• [What is required]
Once the images are set aside, return every entry exactly.

• [Extracted material]

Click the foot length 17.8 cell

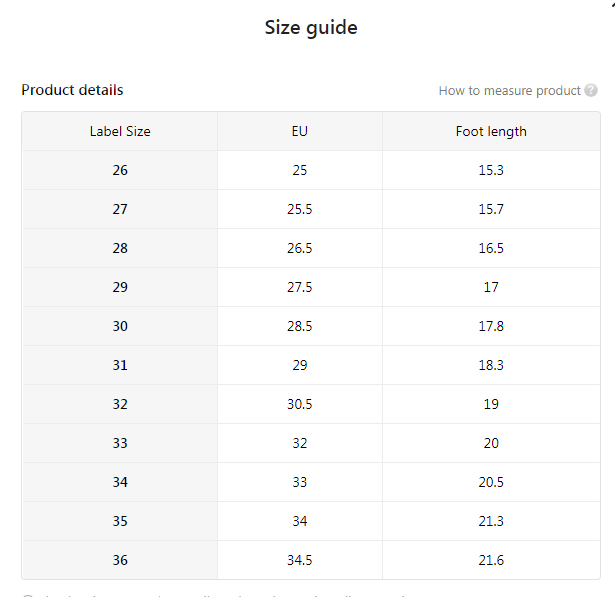(x=491, y=326)
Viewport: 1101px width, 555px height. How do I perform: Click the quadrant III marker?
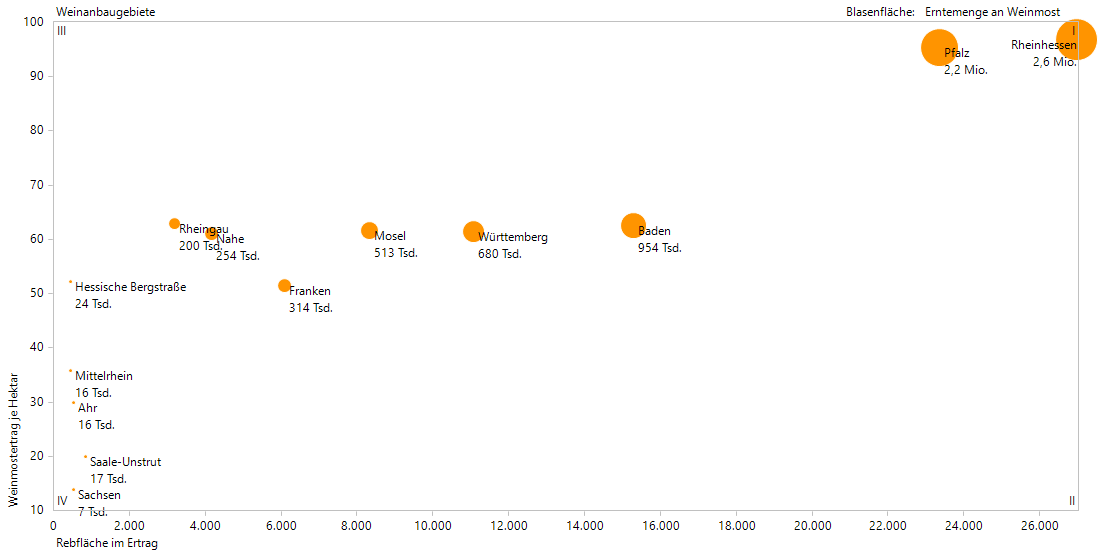pos(61,31)
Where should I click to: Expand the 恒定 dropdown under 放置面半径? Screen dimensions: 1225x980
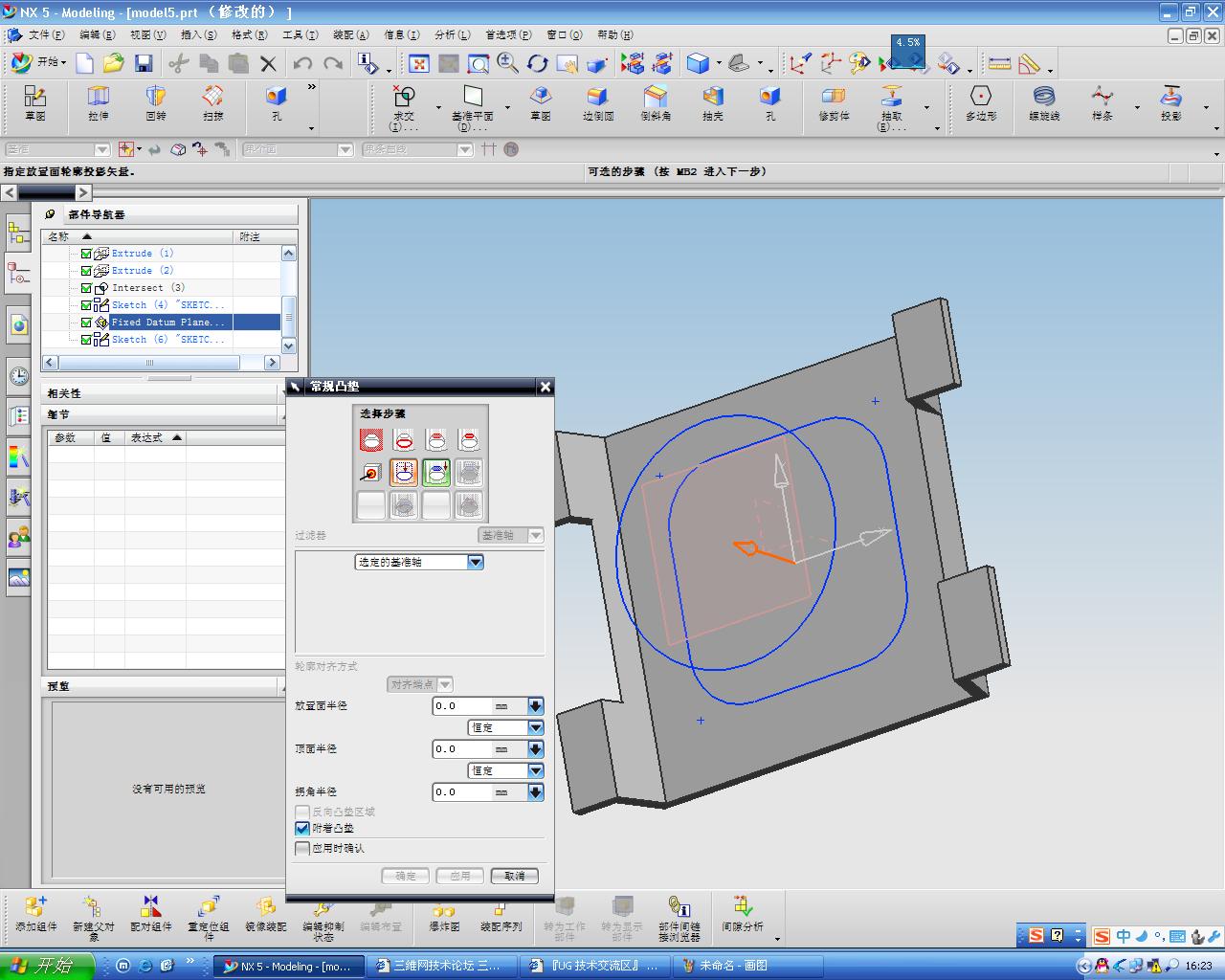535,728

• [Answer]
Click the foot length 17.8 cell

(x=491, y=326)
Viewport: 1101px width, 555px height. How do I perform: Click the quadrant III marker?
pos(61,31)
Where should I click to: Expand the 恒定 dropdown under 放置面半径? Screen dimensions: 1225x980
535,728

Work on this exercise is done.